▶ TASK LIST:
a) According to the article on the play Plenty, in which theater did it premiere in 1978?
b) Reproduce the part of the Plenty article that begins at the words "The play premiered" and stops after "of Film Critics.".

= Plenty (play) =

Play by David Hare

Plenty is a play by David Hare, first performed in 1978, about British post-war disillusion. The inspiration for Plenty came from the fact that 75 per cent of the women engaged in wartime SOE operations divorced in the immediate post-war years; the title is derived from the idea that the post-war era would be a time of "plenty", which proved untrue for most of England.

== Productions ==
Directed by the playwright, Plenty premiered in the Lyttelton Theatre on London's South Bank on 7 April 1978, featuring Kate Nelligan as Susan, the protagonist, and Stephen Moore as Raymond. It was nominated for the Olivier Award as Play of the Year and Nelligan as Best Actress in a New Play, losing to Whose Life is it Anyway? and Joan Plowright in Filumena.

The play premiered Off-Broadway on 21 October 1982, at the Public Theater, where it ran for 45 performances. Directed by Hare, Nelligan reprised the role of Susan, supported by Kelsey Grammer and Dominic Chianese. The play opened on Broadway (directed by Hare) on 6 January 1983 at the Plymouth Theatre, running for 92 performances and eleven previews. Nelligan was joined by Edward Herrmann, Daniel Gerroll, Madeleine Potter and George N. Martin.

In 1985, Hare's film adaptation was directed by Fred Schepisi, with Meryl Streep as Susan, and Charles Dance, Tracey Ullman, John Gielgud, Sting, Ian McKellen, and Sam Neill in supporting roles. Ullman and Gielgud were nominated for BAFTA Awards, and Gielgud was named Best Supporting Actor by the Los Angeles Film Critics Association and the National Society of Film Critics.

In 1999, Cate Blanchett played Susan in a production in London's Albery Theatre. From 3 to 26 February 2011 the play was revived at the Crucible Theatre as part of a David Hare season (alongside Racing Demon and The Breath of Life), featuring Hattie Morahan, Edward Bennett and Bruce Alexander.

The play was revived Off-Broadway at The Public Theater, opening on 20 October 2016. David Leveaux directed, with the cast that starred Rachel Weisz as Susan Traherne and Corey Stoll as Raymond Brock. The 1978, 1982, 1983 and 1999 scripts were all examined and Hare was consulted as the production took shape.

Plenty was revived at the Chichester Festival Theatre in June 2019. Kate Hewitt directed and it starred Rachael Stirling as Susan and Rory Keenan as Raymond.

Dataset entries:

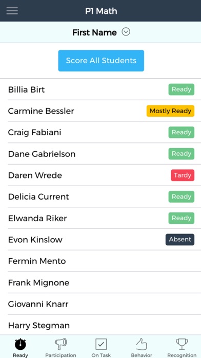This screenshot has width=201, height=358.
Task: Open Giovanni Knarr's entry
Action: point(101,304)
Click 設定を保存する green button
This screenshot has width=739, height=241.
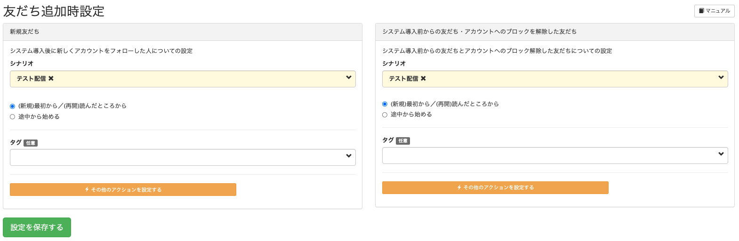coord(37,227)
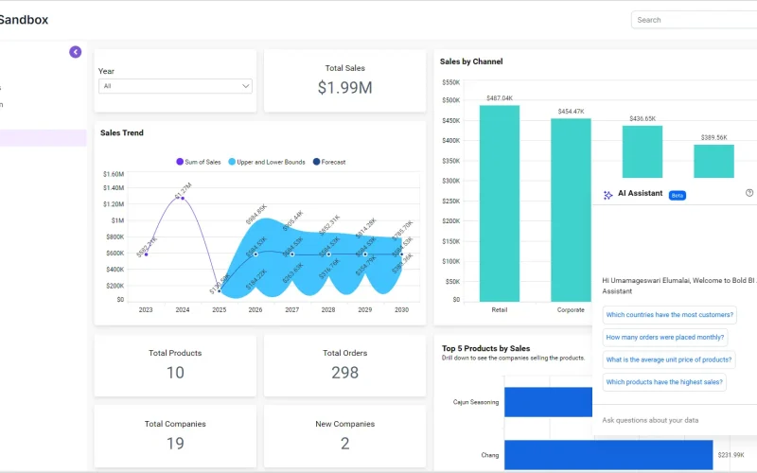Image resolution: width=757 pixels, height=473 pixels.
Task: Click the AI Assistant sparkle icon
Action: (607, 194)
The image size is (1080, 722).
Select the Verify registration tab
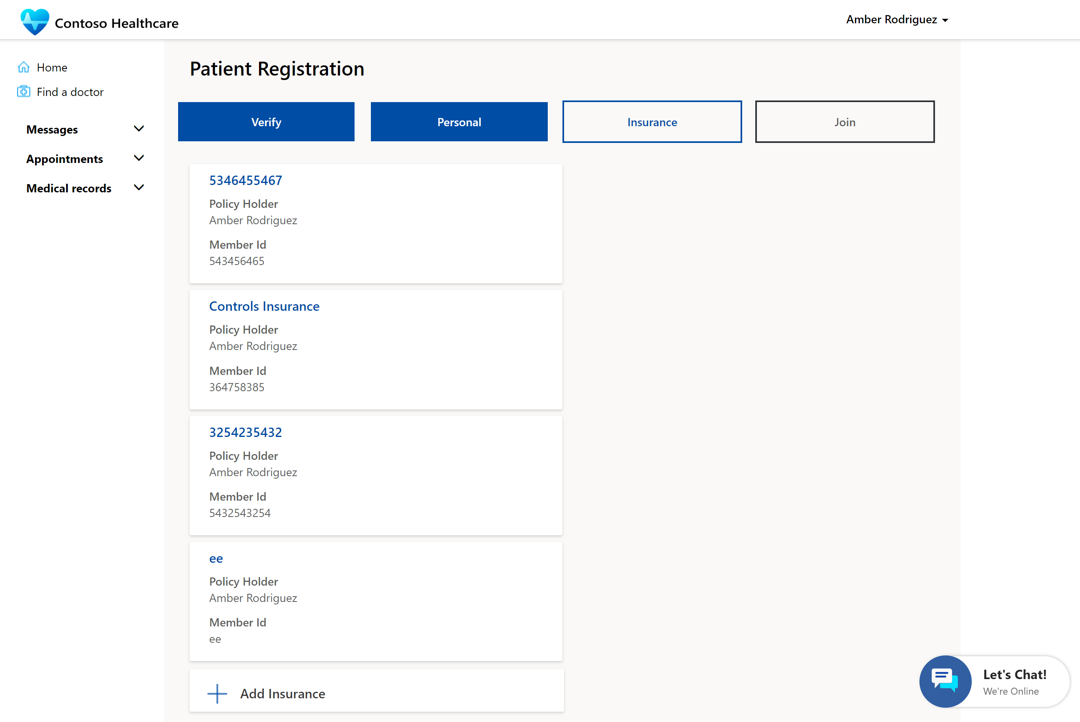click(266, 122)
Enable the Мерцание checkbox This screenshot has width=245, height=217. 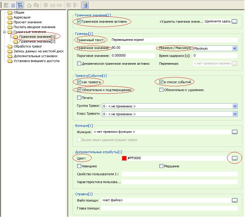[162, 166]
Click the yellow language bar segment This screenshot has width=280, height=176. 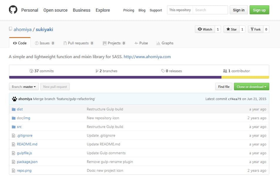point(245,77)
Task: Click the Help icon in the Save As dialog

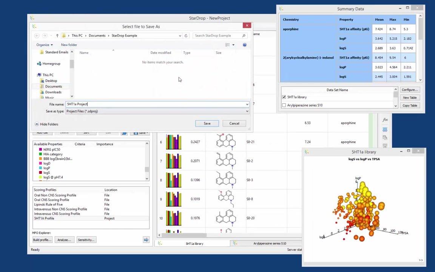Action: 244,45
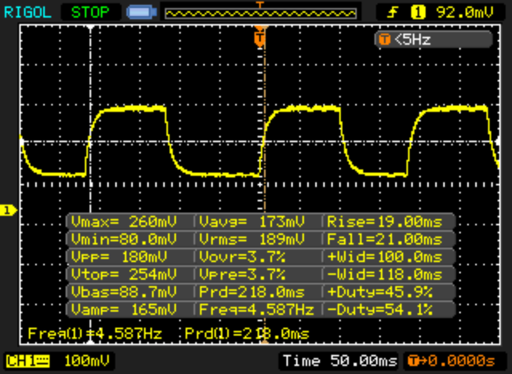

▶ TASK-BY-TASK RESULTS:
a) The Lyttelton Theatre on London's South Bank.

b)
The play premiered Off-Broadway on 21 October 1982, at the Public Theater, where it ran for 45 performances. Directed by Hare, Nelligan reprised the role of Susan, supported by Kelsey Grammer and Dominic Chianese. The play opened on Broadway (directed by Hare) on 6 January 1983 at the Plymouth Theatre, running for 92 performances and eleven previews. Nelligan was joined by Edward Herrmann, Daniel Gerroll, Madeleine Potter and George N. Martin.

In 1985, Hare's film adaptation was directed by Fred Schepisi, with Meryl Streep as Susan, and Charles Dance, Tracey Ullman, John Gielgud, Sting, Ian McKellen, and Sam Neill in supporting roles. Ullman and Gielgud were nominated for BAFTA Awards, and Gielgud was named Best Supporting Actor by the Los Angeles Film Critics Association and the National Society of Film Critics.